NEW YORK – Mersana Therapeutics said on Monday that the US Food and Drug Administration has placed a hold on the firm's Phase I clinical trial of the HER2-targeting antibody-drug conjugate XMT-2056.
The hold comes in the wake of a patient death on the trial, which is still under investigation but believed to be related to XMT-2056.
The patient who died was the second patient enrolled in the Phase I trial's initial dose level in the dose-escalation portion of the trial, in which Mersana is evaluating XMT-2056 among patients with advanced HER2-positive solid tumors, including gastric, colorectal, and non-small cell lung cancers, as well as both HER2-positive and HER2-low breast cancers, among other tumor types.
In August 2022, GlaxoSmithKline paid Mersana $100 million upfront in exchange for the global license option to develop and commercialize XMT-2056. Mersana designed the agent to target a novel epitope of HER2, which activates the innate immune system through STING signaling.

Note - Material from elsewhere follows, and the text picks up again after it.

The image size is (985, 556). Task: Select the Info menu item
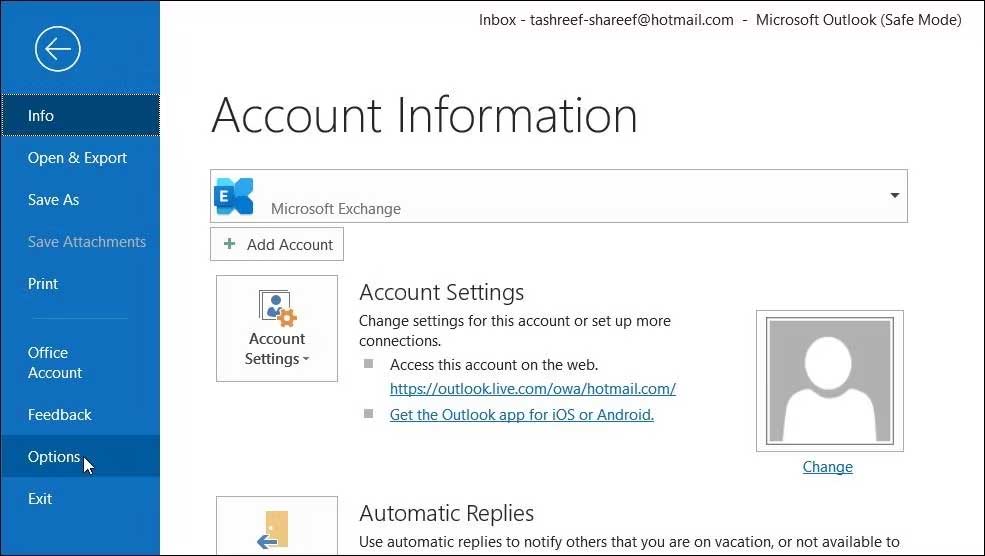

For the duration of the clinical hold, Cambridge, Massachusetts-based Mersana will stop enrolling or dosing patients in the trial.
"With the clinical hold in place, our efforts for XMT-2056 are now focused on undertaking the work required to fully analyze this serious adverse event and consider potential next steps for development," Mersana CEO and President Anna Protopapas said in a statement, adding that the firm's other clinical trials remain unaffected.